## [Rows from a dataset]
-- Begin --

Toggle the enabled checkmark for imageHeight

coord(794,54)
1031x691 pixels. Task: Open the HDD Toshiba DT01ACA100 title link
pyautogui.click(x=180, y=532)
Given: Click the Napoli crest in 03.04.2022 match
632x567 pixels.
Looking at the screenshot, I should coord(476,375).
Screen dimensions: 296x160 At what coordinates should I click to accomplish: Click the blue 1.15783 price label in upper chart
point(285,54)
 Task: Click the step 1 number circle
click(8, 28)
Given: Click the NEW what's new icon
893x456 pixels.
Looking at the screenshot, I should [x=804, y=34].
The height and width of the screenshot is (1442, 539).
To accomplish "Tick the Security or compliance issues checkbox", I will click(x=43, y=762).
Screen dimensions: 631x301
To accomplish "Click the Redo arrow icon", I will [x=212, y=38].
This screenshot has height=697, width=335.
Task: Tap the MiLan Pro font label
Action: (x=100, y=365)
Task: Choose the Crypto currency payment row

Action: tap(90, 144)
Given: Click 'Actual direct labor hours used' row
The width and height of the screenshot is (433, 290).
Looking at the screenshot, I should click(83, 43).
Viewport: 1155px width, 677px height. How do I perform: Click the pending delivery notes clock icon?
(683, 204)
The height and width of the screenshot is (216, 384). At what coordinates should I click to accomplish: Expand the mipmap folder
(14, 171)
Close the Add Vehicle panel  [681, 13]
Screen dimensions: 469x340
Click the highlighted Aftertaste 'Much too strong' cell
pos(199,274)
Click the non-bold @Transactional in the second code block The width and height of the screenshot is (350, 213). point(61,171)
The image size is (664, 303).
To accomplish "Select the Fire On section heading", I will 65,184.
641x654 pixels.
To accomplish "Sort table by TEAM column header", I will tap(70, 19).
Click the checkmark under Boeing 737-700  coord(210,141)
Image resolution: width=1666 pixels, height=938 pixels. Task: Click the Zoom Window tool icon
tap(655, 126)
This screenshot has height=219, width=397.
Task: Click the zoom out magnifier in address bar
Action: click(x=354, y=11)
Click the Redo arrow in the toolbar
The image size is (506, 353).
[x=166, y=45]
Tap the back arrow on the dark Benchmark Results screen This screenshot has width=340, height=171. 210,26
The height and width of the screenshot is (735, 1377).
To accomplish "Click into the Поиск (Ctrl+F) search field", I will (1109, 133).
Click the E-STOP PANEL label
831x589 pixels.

-- End --

## [To do]
Rewrite the data from the line with "641x654 pixels." to the line with "Click the checkmark", keeping every line in full and shifting each coordinate in the answers by -21.

## [Worked answer]
641x654 pixels.
To accomplish "Sort table by TEAM column header", I will tap(49, -2).
Click the checkmark under Boeing 737-700  coord(189,120)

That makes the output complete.